Docs Seeker

Searching internet for technical documentation using llms.txt standard, GitHub repositories via Repomix, and parallel exploration. Use when user needs

What Is Docs Seeker?

Docs Seeker is an advanced skill designed for intelligent discovery and analysis of technical documentation, tailored for developers who demand immediate, accurate, and AI-friendly access to resources. It leverages multiple strategies—including the llms.txt standard, GitHub repository analysis via Repomix, and parallel exploration—to rapidly locate and process documentation for libraries, frameworks, and repositories. Docs Seeker operates within Anthropic’s Claude environment, automating research across both standardized and traditional documentation sources. Whether you need the latest API references, concise summaries, or deep dives into source code, Docs Seeker orchestrates a multi-agent approach to yield robust technical insights.

Why Use Docs Seeker?

The contemporary software landscape is vast, with projects evolving rapidly and documentation scattered across the web. Conventional search often yields outdated or irrelevant results, while AI-based workflows demand machine-readable sources such as llms.txt. Docs Seeker solves these challenges by:

  • Prioritizing AI-friendly documentation: It first seeks out llms.txt files, which are designed for seamless LLM ingestion and summarization.
  • Analyzing repositories in-depth: Using Repomix, it can extract insights from codebases even when explicit documentation is lacking.
  • Parallelizing exploration: Multiple Explorer agents search and analyze in tandem, reducing research time and increasing coverage.
  • Fallback strategies: When standards are missing, it relies on broader research agents to ensure no information gap remains.

This workflow empowers developers, technical writers, and AI agents to access the most relevant and up-to-date technical materials with minimal friction.

How to Get Started

Docs Seeker is accessible as part of the ClaudeKit Skills suite and can be integrated into any workflow that supports Anthropic Claude and skill invocation. To begin:

  1. Install the Skill: Clone or download the Docs Seeker skill from its GitHub repository.
  2. Activate in Claude: Ensure your Claude environment is configured to load custom skills.
  3. Formulate Your Query: Specify the library, framework, or repository you wish to research. For example:
    Find the latest documentation for "scikit-learn" version 1.2.2.
    Analyze the API docs for the GitHub repo "vercel/next.js".
  4. View Results: Docs Seeker will return structured documentation, summaries, or relevant code insights depending on what is available.

Key Features

llms.txt-first Discovery

Docs Seeker prioritizes the llms.txt standard, a machine-optimized format for documentation. It will attempt to retrieve this file using patterns such as:

org = "vercel"
repo = "next.js"
llms_url = f"https://context7.com/{org}/{repo}/llms.txt"

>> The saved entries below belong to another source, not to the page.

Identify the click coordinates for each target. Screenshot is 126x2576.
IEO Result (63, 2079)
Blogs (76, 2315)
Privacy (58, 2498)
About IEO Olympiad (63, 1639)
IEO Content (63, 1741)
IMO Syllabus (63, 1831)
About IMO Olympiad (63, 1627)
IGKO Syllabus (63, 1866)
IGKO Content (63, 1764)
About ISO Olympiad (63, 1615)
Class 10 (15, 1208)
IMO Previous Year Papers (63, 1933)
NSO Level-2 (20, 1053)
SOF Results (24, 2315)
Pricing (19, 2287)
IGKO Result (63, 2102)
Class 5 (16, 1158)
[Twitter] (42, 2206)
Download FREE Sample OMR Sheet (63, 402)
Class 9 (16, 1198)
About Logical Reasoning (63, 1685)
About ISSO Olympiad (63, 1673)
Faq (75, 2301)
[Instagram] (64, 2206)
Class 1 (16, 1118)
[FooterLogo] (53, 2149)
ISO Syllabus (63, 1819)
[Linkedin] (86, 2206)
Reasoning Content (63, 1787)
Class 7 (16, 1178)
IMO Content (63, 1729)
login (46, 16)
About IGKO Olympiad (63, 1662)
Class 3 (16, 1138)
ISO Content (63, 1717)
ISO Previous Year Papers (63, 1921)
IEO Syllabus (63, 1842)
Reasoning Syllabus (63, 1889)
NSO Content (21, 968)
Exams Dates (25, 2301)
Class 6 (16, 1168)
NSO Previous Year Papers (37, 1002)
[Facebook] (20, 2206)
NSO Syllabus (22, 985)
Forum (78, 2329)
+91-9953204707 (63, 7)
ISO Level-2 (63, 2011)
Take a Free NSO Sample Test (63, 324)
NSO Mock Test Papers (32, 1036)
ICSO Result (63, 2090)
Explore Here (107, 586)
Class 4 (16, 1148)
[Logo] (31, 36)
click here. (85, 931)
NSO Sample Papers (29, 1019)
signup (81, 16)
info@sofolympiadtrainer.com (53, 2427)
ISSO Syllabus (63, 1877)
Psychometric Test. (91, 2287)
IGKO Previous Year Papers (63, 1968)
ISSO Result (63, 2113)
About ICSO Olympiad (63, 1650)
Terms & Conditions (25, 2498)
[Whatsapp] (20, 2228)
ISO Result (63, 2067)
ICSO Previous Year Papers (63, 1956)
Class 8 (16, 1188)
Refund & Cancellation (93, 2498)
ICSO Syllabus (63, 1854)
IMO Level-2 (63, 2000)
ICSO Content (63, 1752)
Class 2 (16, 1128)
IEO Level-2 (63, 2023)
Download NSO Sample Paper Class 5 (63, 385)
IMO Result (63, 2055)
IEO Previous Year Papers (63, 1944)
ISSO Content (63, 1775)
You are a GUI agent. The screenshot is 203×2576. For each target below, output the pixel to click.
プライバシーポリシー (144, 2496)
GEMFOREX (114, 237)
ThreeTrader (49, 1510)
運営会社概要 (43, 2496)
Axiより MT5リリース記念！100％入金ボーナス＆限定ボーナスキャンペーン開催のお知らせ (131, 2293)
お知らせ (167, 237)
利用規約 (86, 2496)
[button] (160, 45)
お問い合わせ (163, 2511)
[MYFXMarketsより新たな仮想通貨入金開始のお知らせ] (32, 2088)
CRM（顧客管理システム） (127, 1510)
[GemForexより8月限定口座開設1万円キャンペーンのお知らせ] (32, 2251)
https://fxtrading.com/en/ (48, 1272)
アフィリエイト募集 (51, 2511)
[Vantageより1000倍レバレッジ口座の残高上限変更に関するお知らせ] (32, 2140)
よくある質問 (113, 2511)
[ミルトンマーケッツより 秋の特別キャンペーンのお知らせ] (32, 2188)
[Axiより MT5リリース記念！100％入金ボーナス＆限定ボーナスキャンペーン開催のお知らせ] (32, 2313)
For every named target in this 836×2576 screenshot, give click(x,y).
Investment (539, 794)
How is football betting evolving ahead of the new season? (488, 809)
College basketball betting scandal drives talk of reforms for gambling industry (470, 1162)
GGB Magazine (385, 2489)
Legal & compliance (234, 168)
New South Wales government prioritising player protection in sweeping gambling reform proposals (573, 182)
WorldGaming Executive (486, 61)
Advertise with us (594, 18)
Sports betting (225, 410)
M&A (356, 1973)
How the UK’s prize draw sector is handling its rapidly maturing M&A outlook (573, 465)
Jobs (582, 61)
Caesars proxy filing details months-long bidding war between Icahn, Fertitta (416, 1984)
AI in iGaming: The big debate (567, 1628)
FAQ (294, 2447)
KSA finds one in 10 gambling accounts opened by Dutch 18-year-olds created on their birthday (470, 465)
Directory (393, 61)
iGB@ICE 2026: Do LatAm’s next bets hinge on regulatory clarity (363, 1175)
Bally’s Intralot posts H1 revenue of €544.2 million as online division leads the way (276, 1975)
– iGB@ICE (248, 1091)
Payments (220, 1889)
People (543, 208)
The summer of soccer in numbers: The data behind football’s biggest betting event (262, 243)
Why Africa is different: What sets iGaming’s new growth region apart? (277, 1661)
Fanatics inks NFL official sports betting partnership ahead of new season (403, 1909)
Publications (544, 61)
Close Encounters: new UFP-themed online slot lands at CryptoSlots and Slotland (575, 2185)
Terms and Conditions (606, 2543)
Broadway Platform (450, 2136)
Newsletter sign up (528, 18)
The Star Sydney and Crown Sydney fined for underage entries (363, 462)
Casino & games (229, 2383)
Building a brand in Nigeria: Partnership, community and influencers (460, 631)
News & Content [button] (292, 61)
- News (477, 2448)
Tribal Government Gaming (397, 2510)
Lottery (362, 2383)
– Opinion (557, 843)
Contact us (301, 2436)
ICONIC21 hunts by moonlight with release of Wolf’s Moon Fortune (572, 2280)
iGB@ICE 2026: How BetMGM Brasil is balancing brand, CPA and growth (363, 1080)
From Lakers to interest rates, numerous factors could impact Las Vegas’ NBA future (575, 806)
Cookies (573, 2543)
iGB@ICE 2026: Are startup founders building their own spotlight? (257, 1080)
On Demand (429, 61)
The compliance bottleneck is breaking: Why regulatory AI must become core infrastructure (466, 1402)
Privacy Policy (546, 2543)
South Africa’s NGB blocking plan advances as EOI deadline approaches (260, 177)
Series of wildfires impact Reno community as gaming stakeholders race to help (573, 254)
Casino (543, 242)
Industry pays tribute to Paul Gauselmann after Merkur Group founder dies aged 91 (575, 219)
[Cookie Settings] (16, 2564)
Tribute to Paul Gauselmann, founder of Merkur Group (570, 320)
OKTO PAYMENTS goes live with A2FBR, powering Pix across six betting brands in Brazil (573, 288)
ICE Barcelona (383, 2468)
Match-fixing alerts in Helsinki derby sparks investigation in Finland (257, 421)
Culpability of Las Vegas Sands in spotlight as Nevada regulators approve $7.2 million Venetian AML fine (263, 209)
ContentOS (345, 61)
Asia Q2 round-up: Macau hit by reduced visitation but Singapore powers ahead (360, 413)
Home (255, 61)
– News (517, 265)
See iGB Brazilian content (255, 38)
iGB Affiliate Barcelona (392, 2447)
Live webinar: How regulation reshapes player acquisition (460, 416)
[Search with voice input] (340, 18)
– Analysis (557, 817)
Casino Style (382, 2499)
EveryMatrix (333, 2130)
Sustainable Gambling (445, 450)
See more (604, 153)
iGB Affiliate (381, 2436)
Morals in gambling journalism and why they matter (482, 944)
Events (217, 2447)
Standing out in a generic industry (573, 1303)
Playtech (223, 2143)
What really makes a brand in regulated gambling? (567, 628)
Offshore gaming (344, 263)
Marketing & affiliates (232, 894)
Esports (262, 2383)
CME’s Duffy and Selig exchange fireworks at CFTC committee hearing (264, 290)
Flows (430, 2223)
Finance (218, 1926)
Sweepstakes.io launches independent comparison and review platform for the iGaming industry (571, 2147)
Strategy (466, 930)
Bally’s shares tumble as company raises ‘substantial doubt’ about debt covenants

If the documentation exists in llms.txt format, Docs Seeker guarantees fast, accurate, and context-aware summarization.

Repository Analysis via Repomix

When llms.txt is unavailable, Docs Seeker falls back to analyzing the GitHub repository directly using Repomix. This involves:

  • Cloning the repository
  • Extracting code comments, README, and in-code documentation
  • Synthesizing an organized summary

Example: For a Python library, it might extract docstrings like:

def predict(self, X):
    """
    Predict the class labels for the provided data.
    Parameters
    ----------
    X : array-like
        Input data.
    Returns
    -------
    y : array
        Predicted class labels.
    """

Parallel Exploration

Multiple Explorer agents are deployed to simultaneously search for information across official sites, mirrors, and third-party sources, maximizing the likelihood of finding the most recent and authoritative documentation.

Fallback Research

If both standardized and repository-based documentation are missing, Docs Seeker activates Researcher agents to parse websites, wikis, or forums for relevant materials.

Best Practices

  • Be specific: Always specify library names (and versions, if needed) to ensure precise results.
  • Prefer official sources: When possible, reference the official GitHub URL or homepage to guide the search.
  • Review generated summaries: While Docs Seeker excels at automation, always validate critical information, especially for production use.
  • Combine with code analysis: Use Docs Seeker’s repository analysis for undocumented or poorly documented projects, extracting meaning directly from code and comments.

Important Notes

  • llms.txt Coverage: Not all projects support the llms.txt standard. In such cases, Docs Seeker’s fallback mechanisms (Repomix and Researcher agents) become essential.
  • Version Awareness: By default, Docs Seeker targets the latest version unless a specific one is mentioned. For legacy projects, always provide the version explicitly.
  • Parallel Agent Limits: Excessive parallel searches may be rate-limited by external sites or APIs; use judiciously in high-volume scenarios.
  • Security: When analyzing third-party repositories, ensure you trust the source, as Docs Seeker will process potentially unverified content.

Docs Seeker transforms technical documentation discovery into a streamlined, AI-augmented process, adapting to both modern and legacy ecosystems with ease. By integrating standardized formats, advanced repository analysis, and parallel research, it sets a new standard for development-focused knowledge retrieval.